Maurits in 't Veld is a philosopher and historian who works as a teacher in secondary education. Last year, he published "Idealism Has a Future: An Essay on the Common Good."
"As far as I'm concerned, this is not a time for optimism. We are a burden on the Earth, as evidenced by climate disasters and the loss of biodiversity. Violence, oppression, and inequality drive people away who are increasingly unwelcome elsewhere. In our own country, the central government has divested itself of tasks and now appears powerless to address pressing issues. When it does act, it often causes harm, as seen in the Toeslagenaffaire or the COVID-19 lockdowns. In times of sometimes grim divisiveness, we struggle to identify who truly serves the common good.
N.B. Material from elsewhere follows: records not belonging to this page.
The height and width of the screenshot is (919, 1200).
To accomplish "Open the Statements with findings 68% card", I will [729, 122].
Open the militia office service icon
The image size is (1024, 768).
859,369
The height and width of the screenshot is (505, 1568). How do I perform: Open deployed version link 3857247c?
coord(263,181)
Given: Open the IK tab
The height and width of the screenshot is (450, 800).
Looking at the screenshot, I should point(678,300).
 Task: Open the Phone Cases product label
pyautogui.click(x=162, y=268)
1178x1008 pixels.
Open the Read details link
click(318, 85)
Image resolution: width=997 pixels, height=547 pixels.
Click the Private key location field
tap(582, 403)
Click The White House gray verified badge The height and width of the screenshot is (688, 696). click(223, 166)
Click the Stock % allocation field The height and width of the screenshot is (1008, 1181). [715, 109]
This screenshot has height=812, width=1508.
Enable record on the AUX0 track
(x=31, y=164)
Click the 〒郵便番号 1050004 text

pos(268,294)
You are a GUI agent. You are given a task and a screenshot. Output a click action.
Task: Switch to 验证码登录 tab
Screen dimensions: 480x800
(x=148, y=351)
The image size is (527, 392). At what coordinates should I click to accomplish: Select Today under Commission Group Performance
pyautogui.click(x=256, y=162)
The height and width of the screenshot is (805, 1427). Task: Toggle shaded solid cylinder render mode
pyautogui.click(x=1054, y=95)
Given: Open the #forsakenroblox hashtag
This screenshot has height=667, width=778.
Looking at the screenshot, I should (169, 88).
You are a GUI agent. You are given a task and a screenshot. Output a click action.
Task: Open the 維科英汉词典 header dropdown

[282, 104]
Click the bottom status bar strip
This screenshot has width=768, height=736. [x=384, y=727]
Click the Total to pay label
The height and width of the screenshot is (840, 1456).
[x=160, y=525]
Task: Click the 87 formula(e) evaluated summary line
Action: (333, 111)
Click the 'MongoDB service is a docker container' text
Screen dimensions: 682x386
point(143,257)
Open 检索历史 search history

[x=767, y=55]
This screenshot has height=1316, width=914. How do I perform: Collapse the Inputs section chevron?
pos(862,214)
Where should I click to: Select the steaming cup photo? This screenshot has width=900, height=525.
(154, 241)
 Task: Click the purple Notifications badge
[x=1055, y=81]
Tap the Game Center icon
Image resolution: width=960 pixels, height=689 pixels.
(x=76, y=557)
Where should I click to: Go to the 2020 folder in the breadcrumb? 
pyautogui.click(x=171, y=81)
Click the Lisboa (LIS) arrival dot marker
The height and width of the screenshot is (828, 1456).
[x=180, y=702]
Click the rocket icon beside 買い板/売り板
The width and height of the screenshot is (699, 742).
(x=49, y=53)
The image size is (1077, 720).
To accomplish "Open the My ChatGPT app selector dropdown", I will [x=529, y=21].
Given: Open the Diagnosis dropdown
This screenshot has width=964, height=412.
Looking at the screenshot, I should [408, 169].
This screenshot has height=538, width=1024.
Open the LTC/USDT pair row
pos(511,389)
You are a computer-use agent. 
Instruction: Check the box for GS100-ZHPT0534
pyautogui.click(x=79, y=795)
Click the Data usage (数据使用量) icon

It's not easy to find a silver lining in this.
Some might argue that this is precisely when we need optimism. Faced with all these injustices, pessimism is the last thing we need. Pessimists are armchair critics. Pessimism breeds complacency. Hope keeps us going. But the unattractiveness of pessimism doesn't make optimism automatically acceptable. Optimism hands us rose-tinted glasses. It encourages us to have faith in the current system and the current course. Such trust must be earned, but there are far too many terrible things happening in the world for that. Shouldn't we critically examine ourselves and our way of life? Often, we play a role in the creation of our problems (such as the climate and COVID-19 crises). Looking in the mirror might help us recognize that role. Optimism may seem wise, but it quickly leads to naivety.
How can we maintain hope? Through idealism. Idealists understand the value of self-reflection and system reflection, unlike many optimists. Idealism involves dedication to an ideal. Idealists take action and are willing to change their habits if necessary for the common good. In contrast, an optimist has too few concerns to invest themselves in making the world better. With my lecture on October 12th, I want to encourage idealists, particularly in the context of economic education. My hope is that ideals, values, and the common good will once again take center stage in the public debate about the organization of our country, including our economy."